The Morality of Mrs. Dulska (Moralność pani Dulskiej) is a play by Gabriela Zapolska that debuted in Kraków in 1906. Hailed as a key work in early modern Polish drama, Zapolska's play tackles issues of social justice, socialism, morality, conscience, and the performative duality of social identity. It has inspired many film adaptations and has appeared on stage in many forms, even as a musical comedy.

Mrs. Dulska's view that "a secure living is the base of life... And as for a husband, you can train him" perfectly encapsulates the elements of bourgeois realism employed by Zapolska to bitingly skewer the inadequacy and hypocrisy of bourgeois life. As dramatist Alan P. Barr notes, "The Morality of Mrs. Dulska belongs to the social-protest literature that irritated the conservative sentiments of turn-of-the-century Europe". Zapolska's best known work, the enduringly popular play utilizes satiric wit to address the middle-class sensibilities of turn-of-the-century Galicia.

==Characters==
- Aniela Dulska – mistress of the house; a landlady; shrewd, very concerned with appearances, dotes on her son
- Felicjan Dulski – her husband; passive and little-heard-from
- Zbyszko Dulski – their son; a philandering young man sick of his mother's overbearing tendencies
- Mela Dulska – their daughter; compassionate and concerned
- Hesia Dulska – their daughter; judgemental, sharp, and somewhat mean
- Juliasiewiczowa – a relation of Mrs. Dulska
- Tenant – a female tenant (attempts suicide)
- Hanka – The Dulski's servant, an exploited former peasant girl of low class
- Tadrachowa – Hanka's godmother, a washerwoman

==Plot==
Mrs. Dulska is the tyrannical landlady of a nice tenement building who is prideful, clever, and above all else, concerned with appearances. Known for her thrifty nature and exploitive treatment of her tenants, she is a merciless embodiment of the bourgeois middle-class.

She exercises no sympathy or compassion toward those who rent from her. A first-floor tenant's attempted suicide by phosphorus necrosis is met with indifference, as is the fate of Hanka, her maid, whom she 'effectively prostitutes' to her son in an attempt to contain and control his philandering ways. Mela and Hesia, her daughters, are ignorant to the facts of life which she refuses to impart to them, instead insisting that they practice for their music lessons. Mr. Dulski, battered after years of his ruthless and overbearing wife, remains neutrally bland.

Mrs. Dulska's obsession is with her son, over whom she is wildly possessive. She is so afraid that he will abandon her that she bends to his every whim, especially with his relationship with Hanka that she foists upon them to curb his philandering. Despite this, he still resents her, particularly after she goes to great lengths to prevent his marriage to Hanka as she is horrified at what it will do to their social standing and their bloodline if he marries a poor peasant girl who is also their maid. Hanka is pregnant, and Zbyszko wants to marry her, but Mrs. Dulska tells her to get her registration book and get out, endeavoring to get her and the scandal that accompanies her out of their home.

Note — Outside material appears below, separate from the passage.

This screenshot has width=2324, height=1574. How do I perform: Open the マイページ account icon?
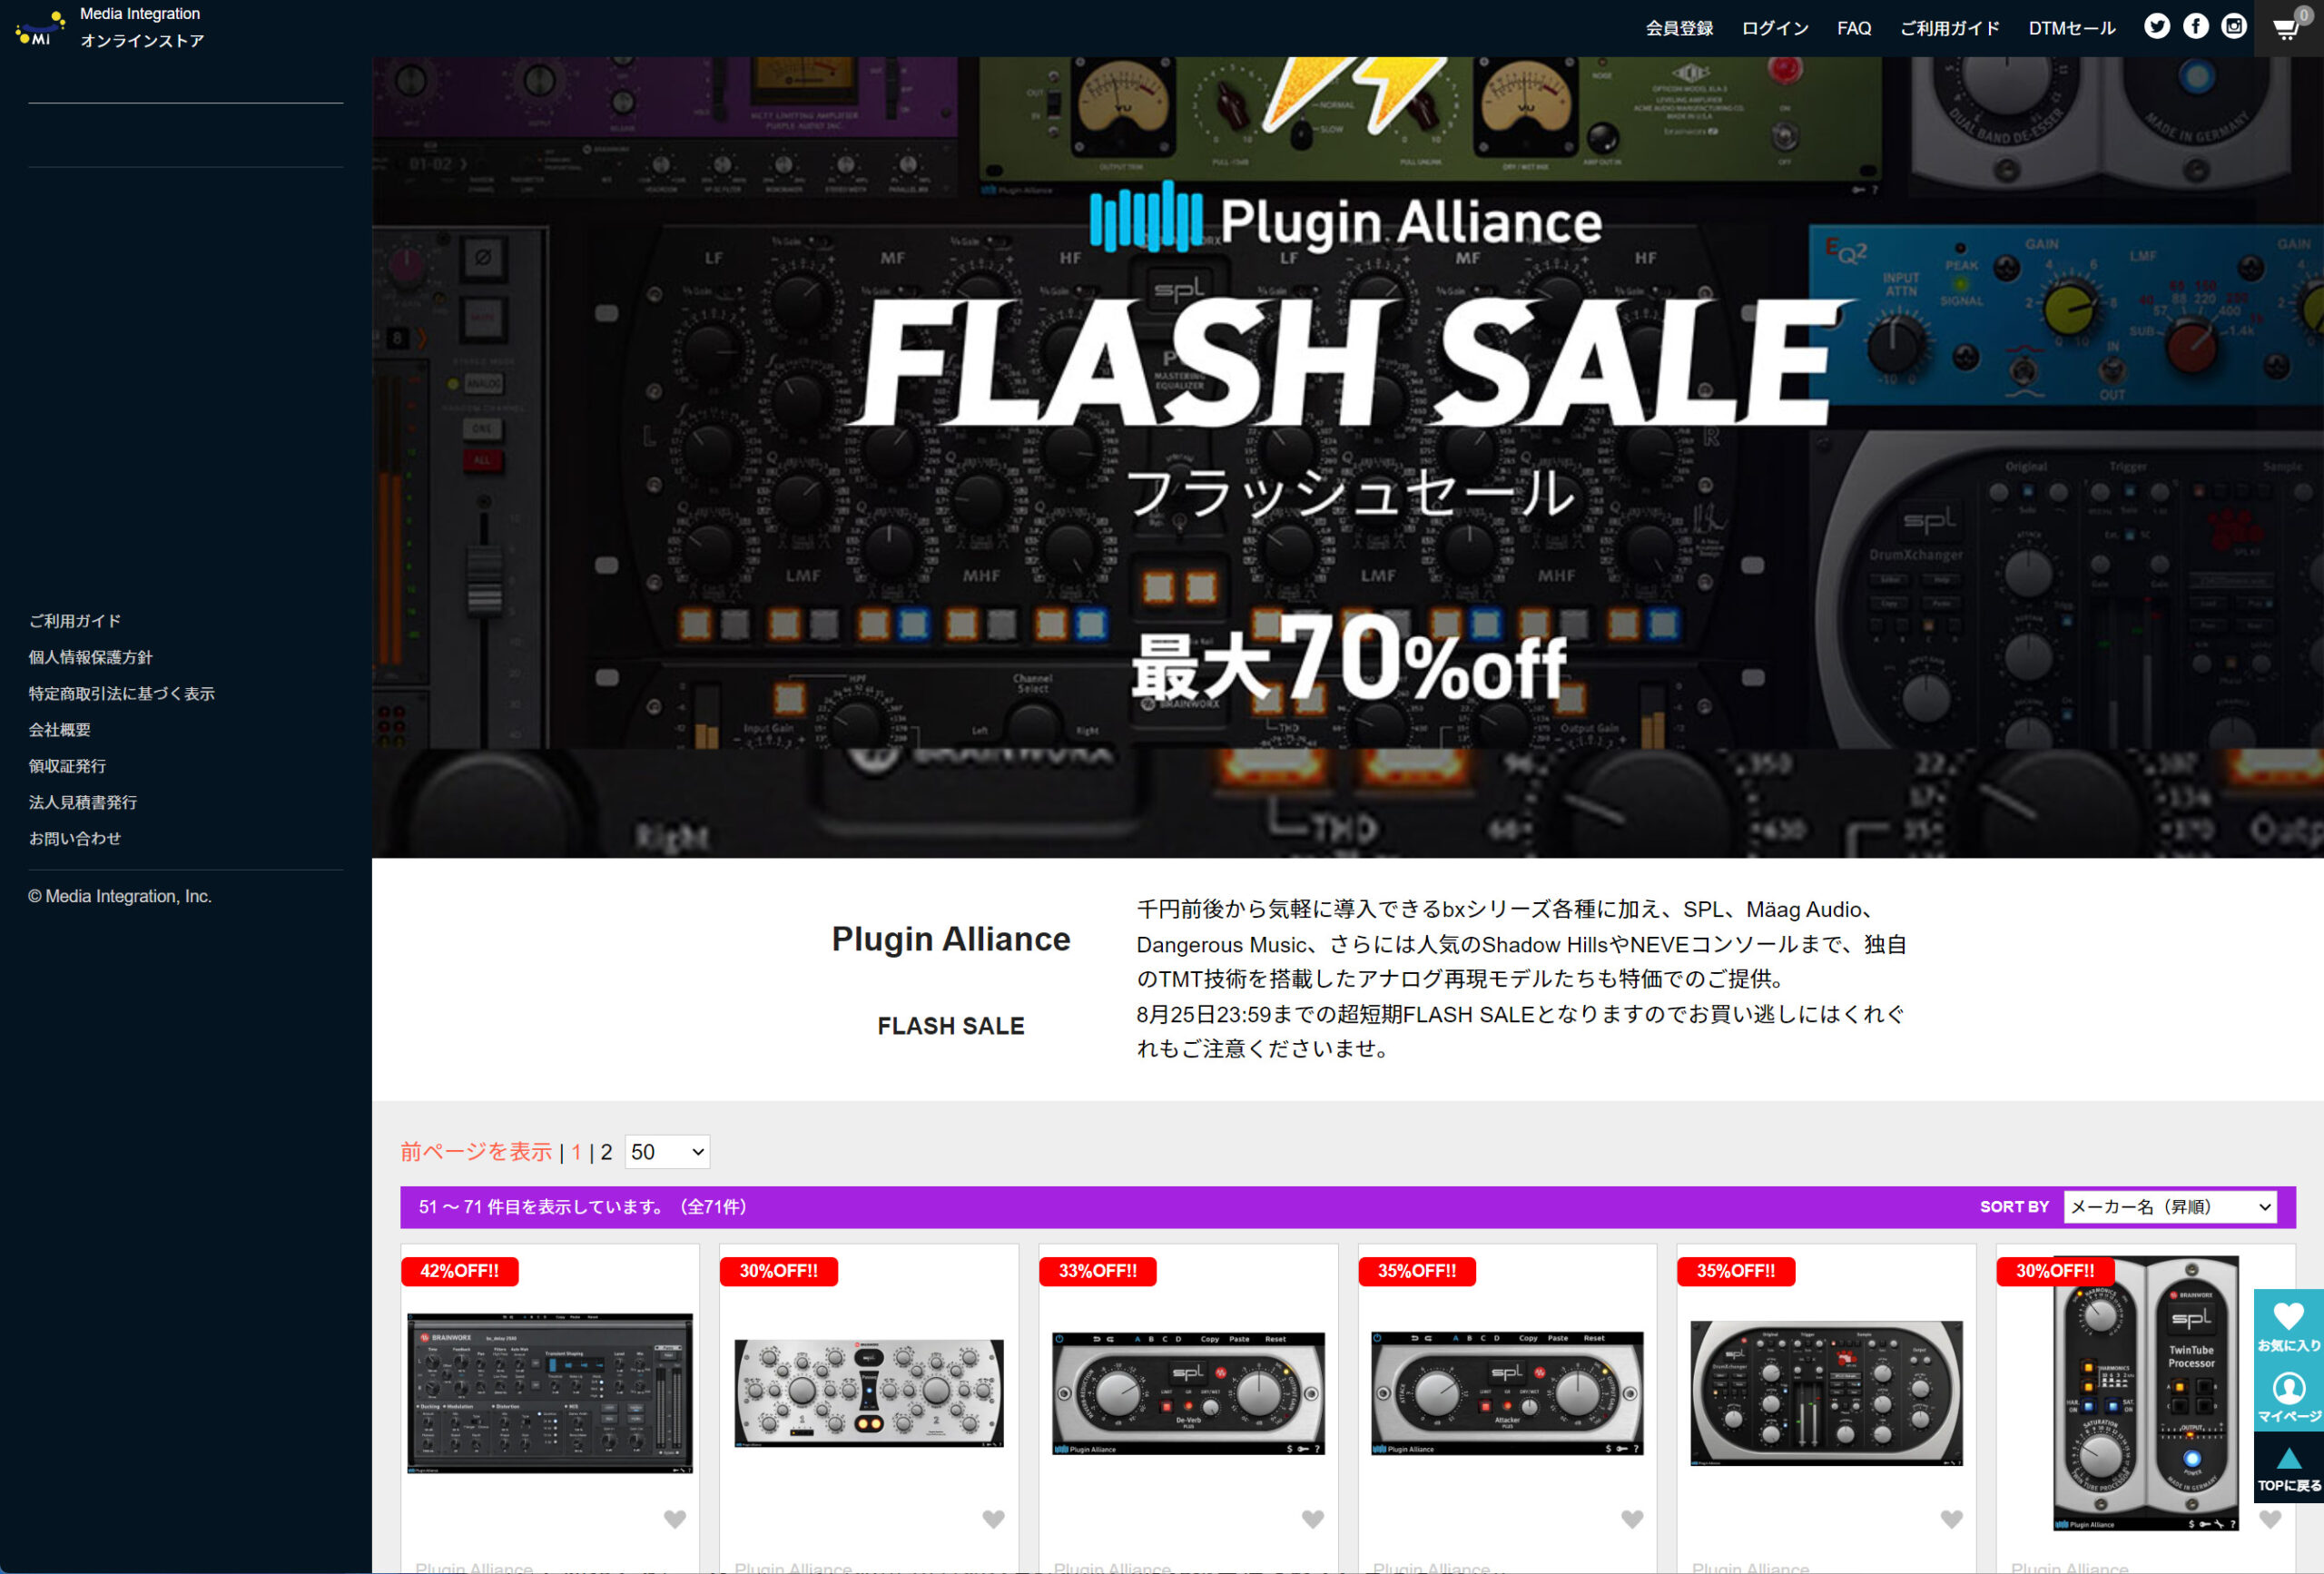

Zbyszko's contempt for his mother and her social sensibilities is evident as he says he will marry Hanka anyway, telling her that her place is on the sofa next to Mrs. Dulska (much to Dulska's horror).

While Mela consoles Hanka, saying that she will be happy with Zbyszko, Hesia is unkind to her (primarily for reasons of class). Juliasiewiczowa is the first to posit the idea to Mrs. Dulska that Zbyszko has done all of this to spite her. Tadrachowa, Hanka's godmother, arrives, and makes a case for Hanka, saying that even though she is a bricklayer's daughter, she is an upstanding girl. She refers to herself as Zbyszko's 'mother-in-law' presumptively, a familiarity that horrifies Mrs. Dulska.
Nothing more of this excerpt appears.